The data -
-- Opening Marker --
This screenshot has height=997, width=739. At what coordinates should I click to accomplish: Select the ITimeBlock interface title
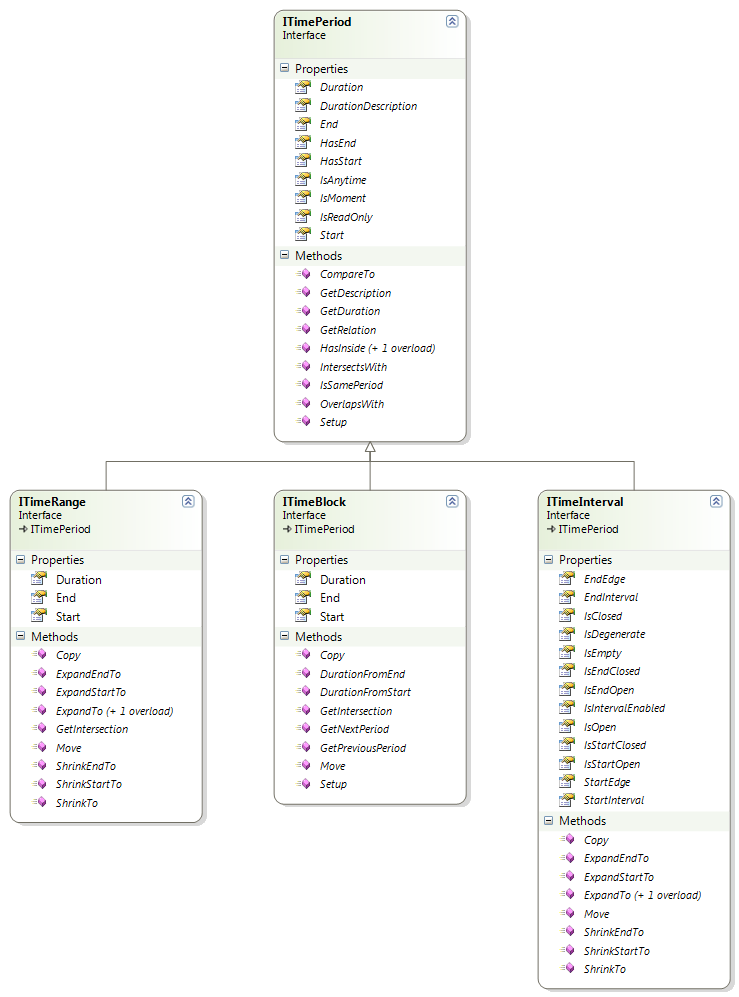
-- Closing Marker --
-- Opening Marker --
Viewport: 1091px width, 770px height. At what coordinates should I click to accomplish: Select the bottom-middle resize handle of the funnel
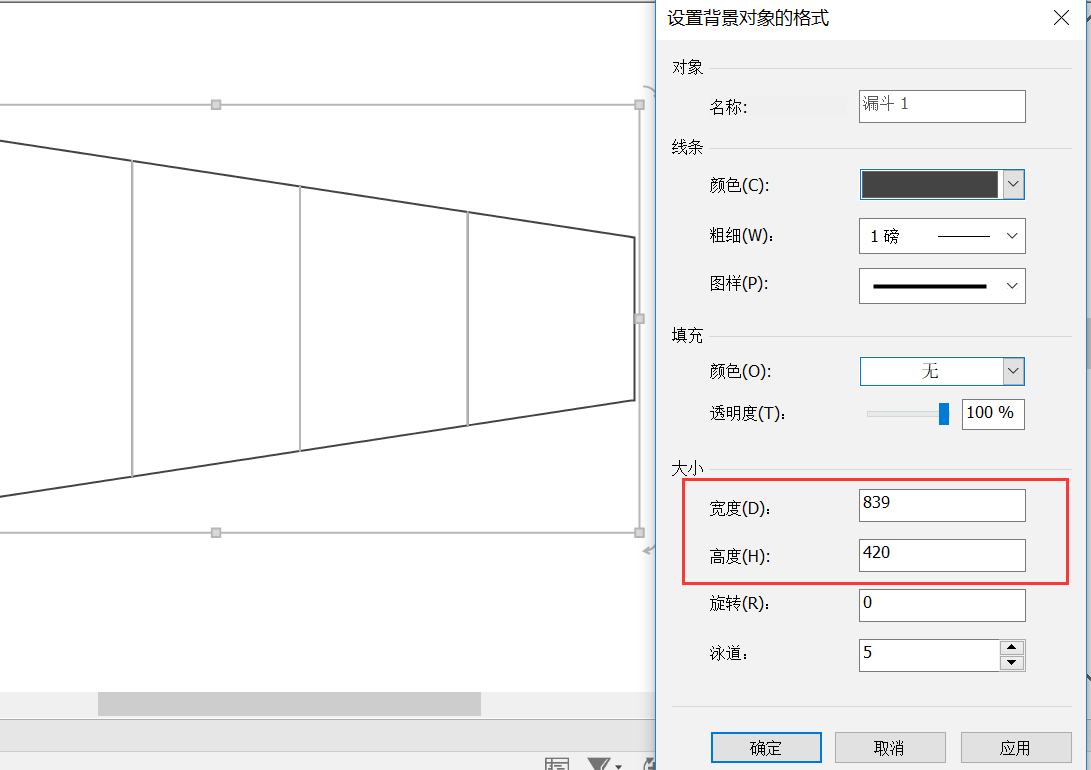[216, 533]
-- Closing Marker --
-- Opening Marker --
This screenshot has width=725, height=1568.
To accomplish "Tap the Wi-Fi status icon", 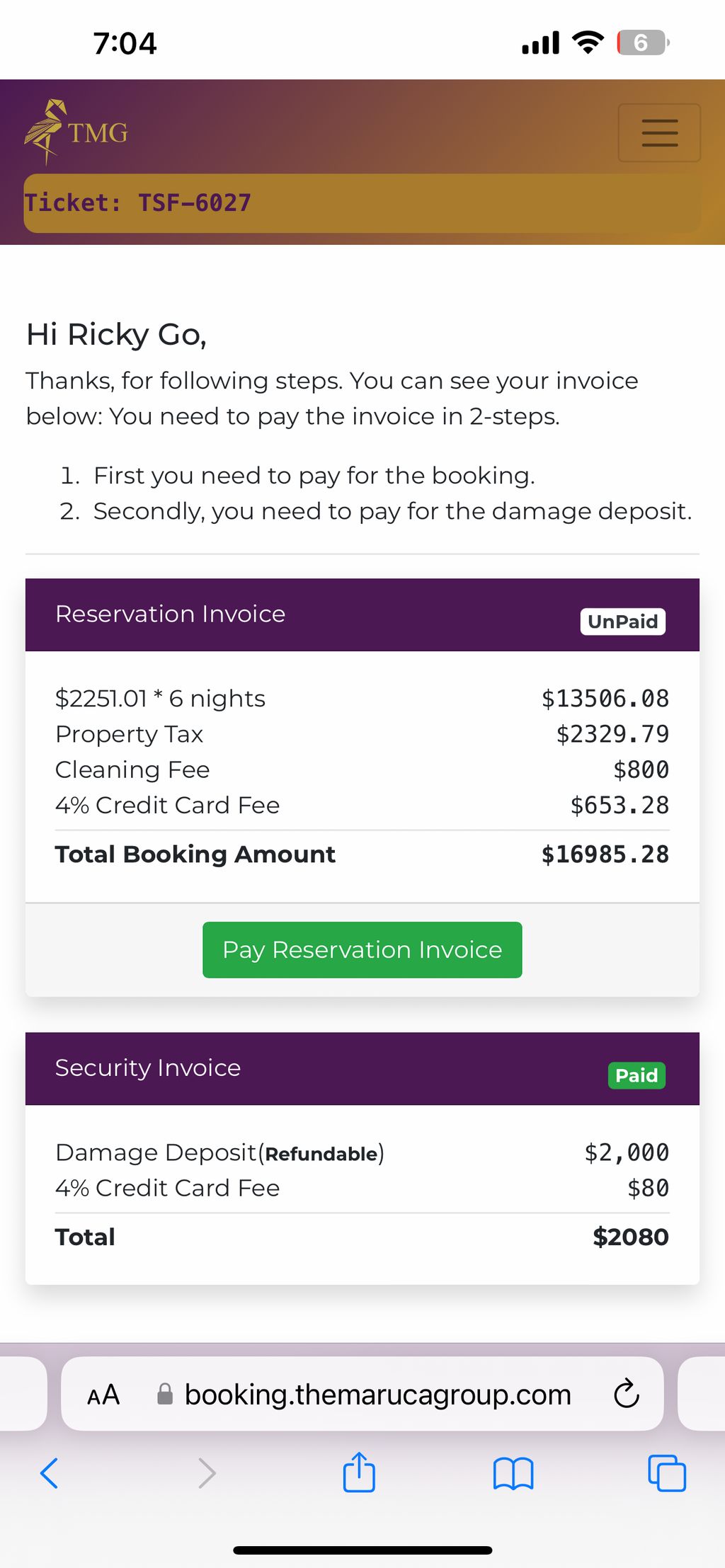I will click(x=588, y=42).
-- Closing Marker --
What you have to do - Tally the lines in the entries above that hold the word "screenshot". Reply with nothing but that count.

Task result - 2